-- Opening Marker --
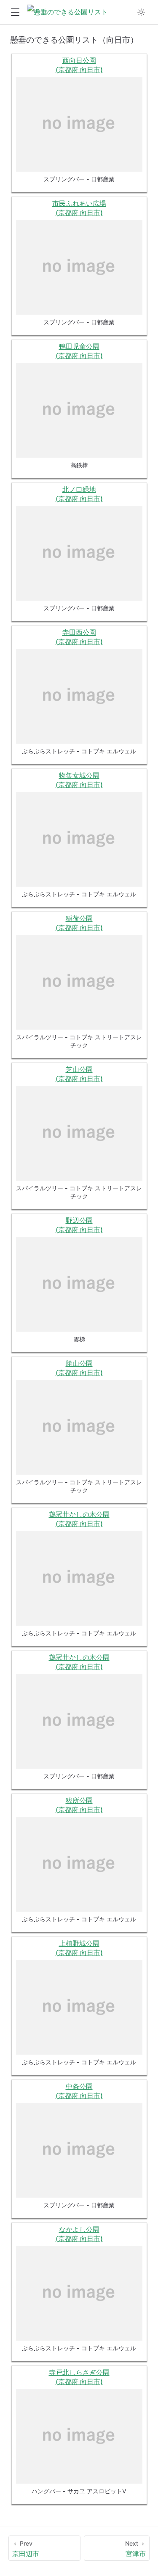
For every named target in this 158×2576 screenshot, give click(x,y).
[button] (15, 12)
-- Closing Marker --
-- Opening Marker --
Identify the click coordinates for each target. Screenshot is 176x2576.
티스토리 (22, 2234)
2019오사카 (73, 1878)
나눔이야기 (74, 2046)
-- Closing Marker --
* **ASSIGNED TASK**: Look through the entries above and list every line containing "click".

* **WRITTEN ANSWER**:
For every named target in this 158×2576 screenshot, give click(x,y).
Identify the click coordinates for each target. Screenshot is 176x2576.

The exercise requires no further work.